Il suono di una sola mano.

Mi incuriosiva il titolo, che poi ho scoperto essere una bellissima storia Zen.

E la copertina, una foto scattata in una di quelle macchinette automatiche, in metropolitana a Milano. Sono Mauro e la sua bambina. Lei strabuzza gli occhi di fronte all’obiettivo, mentre lui, con la faccia piena di barba, è in posa con gli occhi attenti e curiosi che spiccano fra la peluria, un’espressione leggermente divertita sul volto.

Un papà e la sua bambina, che si divertono prendendosi in giro di fronte a una macchina fotografica.

E’ questo il fermo immagine che Maddalena ha scelto per presentare suo padre Mauro Rostagno, morto quasi 30 anni fa, assassinato dalla mafia vicino a Trapani, dove lavorava per un’emittente locale come giornalista e dove aveva fondato la comunità Saman, un centro rivoluzionario per il recupero di persone tossicodipendenti.

“Sono più trapanese di voi perché ho scelto di esserlo” diceva ai suoi nuovi compaesani.

Nonostante il tragico finale, la vita di Mauro non è stata triste.

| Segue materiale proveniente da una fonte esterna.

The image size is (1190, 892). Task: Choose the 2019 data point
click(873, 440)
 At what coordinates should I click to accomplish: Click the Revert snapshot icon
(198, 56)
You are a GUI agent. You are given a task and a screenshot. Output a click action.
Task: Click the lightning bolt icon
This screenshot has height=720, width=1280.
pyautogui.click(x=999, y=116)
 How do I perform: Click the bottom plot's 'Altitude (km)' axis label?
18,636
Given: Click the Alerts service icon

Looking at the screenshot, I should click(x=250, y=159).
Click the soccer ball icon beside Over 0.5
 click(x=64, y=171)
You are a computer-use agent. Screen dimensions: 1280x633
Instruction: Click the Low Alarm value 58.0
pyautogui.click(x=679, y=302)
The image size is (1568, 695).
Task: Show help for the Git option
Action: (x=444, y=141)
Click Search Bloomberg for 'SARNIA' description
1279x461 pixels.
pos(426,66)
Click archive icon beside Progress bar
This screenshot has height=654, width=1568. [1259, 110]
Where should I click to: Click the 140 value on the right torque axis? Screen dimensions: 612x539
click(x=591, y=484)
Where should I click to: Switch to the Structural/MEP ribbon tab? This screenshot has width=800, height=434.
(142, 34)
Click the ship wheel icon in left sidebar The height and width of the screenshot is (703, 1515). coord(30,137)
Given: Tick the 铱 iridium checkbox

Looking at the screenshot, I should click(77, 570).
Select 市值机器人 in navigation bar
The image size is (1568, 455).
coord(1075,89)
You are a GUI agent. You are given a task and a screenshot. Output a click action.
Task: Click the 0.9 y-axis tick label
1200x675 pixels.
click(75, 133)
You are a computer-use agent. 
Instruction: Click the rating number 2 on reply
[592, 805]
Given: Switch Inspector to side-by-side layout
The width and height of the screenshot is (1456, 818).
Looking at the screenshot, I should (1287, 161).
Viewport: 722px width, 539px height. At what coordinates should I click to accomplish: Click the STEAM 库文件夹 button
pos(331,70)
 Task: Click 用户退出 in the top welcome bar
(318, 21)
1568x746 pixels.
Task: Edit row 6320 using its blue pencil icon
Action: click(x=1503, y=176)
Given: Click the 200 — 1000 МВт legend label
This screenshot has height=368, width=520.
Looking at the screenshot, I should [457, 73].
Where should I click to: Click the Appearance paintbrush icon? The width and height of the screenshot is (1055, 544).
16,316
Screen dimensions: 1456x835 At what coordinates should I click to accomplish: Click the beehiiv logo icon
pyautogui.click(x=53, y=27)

Non riesce ad esserlo. Lui era una persona divertente e la sua vita è stata unica e avventurosa, un’instancabile ricerca individuale e sociale, una continua sperimentazione, un viaggio non ancora concluso.

Credo che le parole migliori per sintetizzare la sua esistenza, che è stata così speciale, siano quelle di Michele Serra, curatore della prefazione del libro:

 

«Dalla lotta di classe alla lotta alla mafia, dal rosso del comunismo all’arancione di Osho, da Torino a Trento a Palermo,

da Pune a Milano, da Trapani fino alle stelle dove certamente il suo spirito scintilla.»